|Q: What do you get when you cross a United Church of Christ parishioner with a Jehovah’s Witness? |
A: Someone who comes to your front door but doesn’t know what to say.
It’s an old joke. There’s enough truth in it, however, to make me squirm. Many of us in the so-called “Mainline” Protestant churches (like the UCC) have tried so hard to distance ourselves from Bible-thumping Christianity that we’ve become almost embarrassed to talk about faith and the Bible. Consequently, we don’t know how to meaningfully talk with each other about faith, nor do we know what to say about our faith to anyone outside our church.
I am happy to say that situation is being reversed here at First Congregational Church. Sunday School classes are making the Bible a priority, parents are encouraged to discuss faith with their children, adults are involved in Bible study, many people have enrolled in all three of the “Faith Walk” courses, and I hear pages rustling as worshippers follow the biblical readings on Sunday.
We have a long way to go, of course, but I am proud of FCC folks for taking their faith seriously, and becoming more committed to growing spiritually.
However, at our annual staff retreat on April 15-16, we discovered an area that needs attention.
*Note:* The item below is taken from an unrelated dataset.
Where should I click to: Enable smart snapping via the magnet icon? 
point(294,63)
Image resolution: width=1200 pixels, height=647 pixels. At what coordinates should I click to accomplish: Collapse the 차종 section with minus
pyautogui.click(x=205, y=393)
Back in the fall, you may
|recall, at an all-church retreat we hammered out a simple statement of purpose: |
Guided by the Holy Spirit, the purpose of First Congregational United Church of Christ in Elgin is to seek God’s Truth, practice Christ’s teachings, and love others unconditionally
It is a wonderful statement, and on the basis of it we created three goals to work toward over the next few years. The goals, however, are nothing without the purpose statement, and the staff realized that few of us had been using our purpose as the guiding principle of our work. In fact, we could not even remember exactly how the purpose was stated. Therefore, if we who plan worship and programs were at a loss, we certainly could not expect anyone else in the church to do any better.
That purpose statement needs to be woven into the DNA of our church. It needs to be as familiar to us as our own name. It needs to direct all our discussions and become the starting place for all our programs.
So you will be seeing it much more than just printed in the bulletin from now on. Hopefully, it will become an essential part of our life together. And then, when we have the opportunity to tell others what FCC is all about, we will know what to say.
Q: What is FCC like?
A: That’s easy: We seek God’s truth, practice Christ’s teachings, and love others unconditionally. ‘Nuff sed.